Dune and Dune Messiah – Frank Herbert

After another voyage through slightly depressing, award shortlisted fiction (see previous review), I decided to journey back to my roots. Rather than Vampire associated fiction, across the universe to Sci-Fi, one of my favourite novels growing up – Dune.

I’m not sure why it had been so long since I’d picked it up, I’d read all of the recreated prequels, but never gone back to the first one. I remember even trying the next one (Dune Messiah) but found it much more boring, which I guess makes sense – it’s more political and intrigue based, nuances of which I think went over my head all those years ago.

I’d read most of it on a flight to Sweden, heading to a music festival, making for a slightly bizarre experience. The first night of Sonar, I came across a girl with the brightest, bluest eyes I’d ever seen. “Fremen” was my first thought. “Spice Melange” the next.

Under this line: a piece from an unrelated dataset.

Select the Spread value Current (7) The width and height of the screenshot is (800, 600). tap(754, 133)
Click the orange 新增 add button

Wandering around the various rooms later that night, the same thoughts kept surrounding my head, like I’d weirdly managed to blur the facets of fiction and real life, looking for Alia & Paul Atredies in people and behaviours.

Dune felt fresh, much more nuanced than I remember, more epic and more subtle. Sure in some ways it does feel slightly dated, but that doesn’t take away from it, more I guess like you’d look at an old but loved movie (I’m looking at you Labyrinth).

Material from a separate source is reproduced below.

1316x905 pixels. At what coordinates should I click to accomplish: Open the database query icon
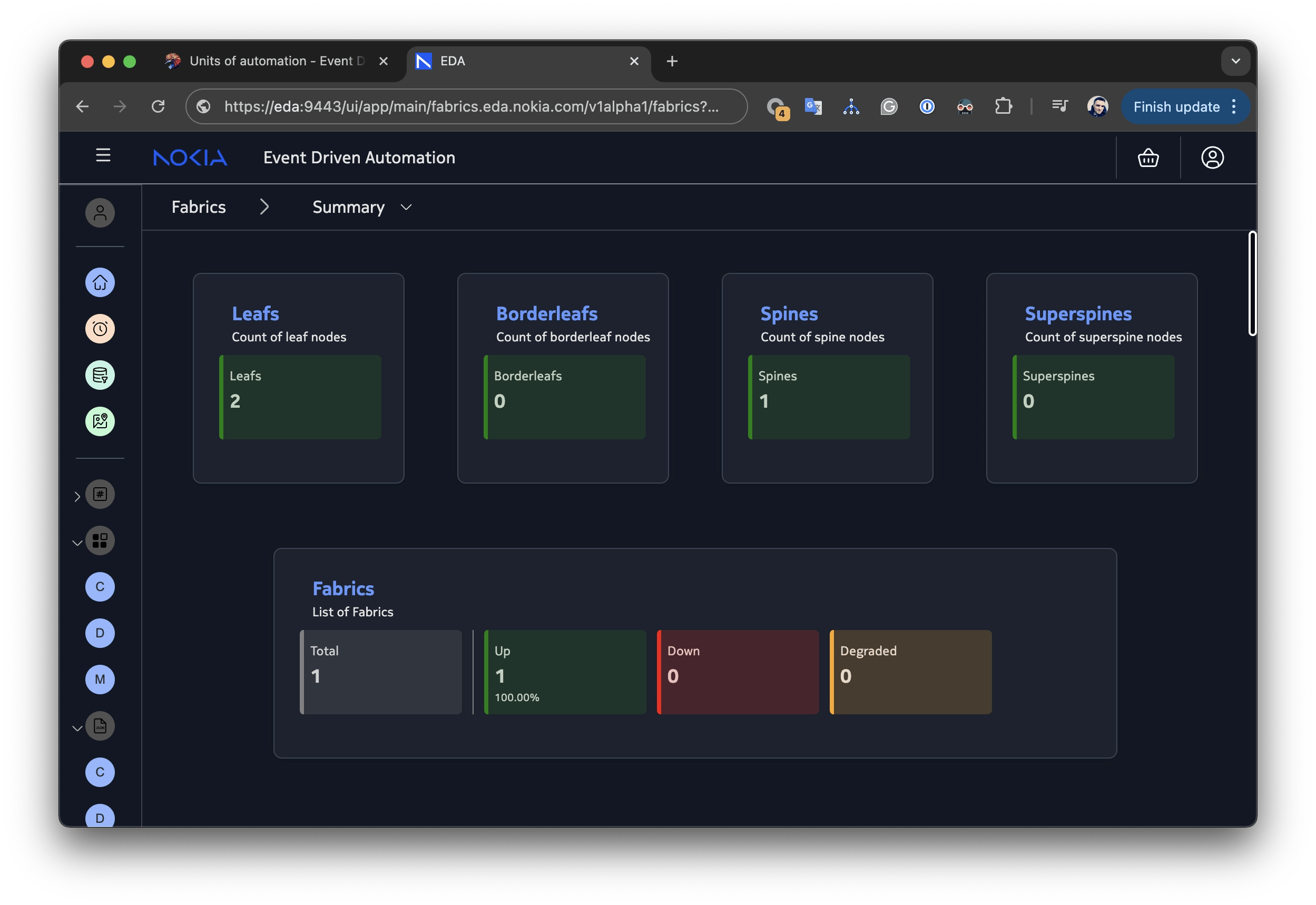pyautogui.click(x=100, y=376)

What did I take from it? More concern about management of Earth’s finite resources. We are overfishing, using too much oil, and polluting the planet more and more each year.

Actually the other thing I took from it was CHOAM or Combine Honnete Ober Advancer Mercantiles, which is a company managing most interplanetary exports, most importantly The Spice. I’m not sure if Frank Herbet envisaged a future which is more a Plutocracy than anything else, however it’s seemingly insightful on that point. Worried about the single control of a finite resource, of course it becomes part of a much bigger issue, causing wars, strife within the population, and within those who have it in reach, wealth beyond wildest dreams.

There’s also the drug side of The Spice – I guess it can almost be compared in a sense to Soma – the hallucinogenic drug from “Brave New World”. Everything comes at a price, with Spice phenomenally addictive, effecting prescience, features, the whole world around.

It’s worth a reread if you haven’t picked it up for a while, and I’m definitely going to persevere through the rest of the series.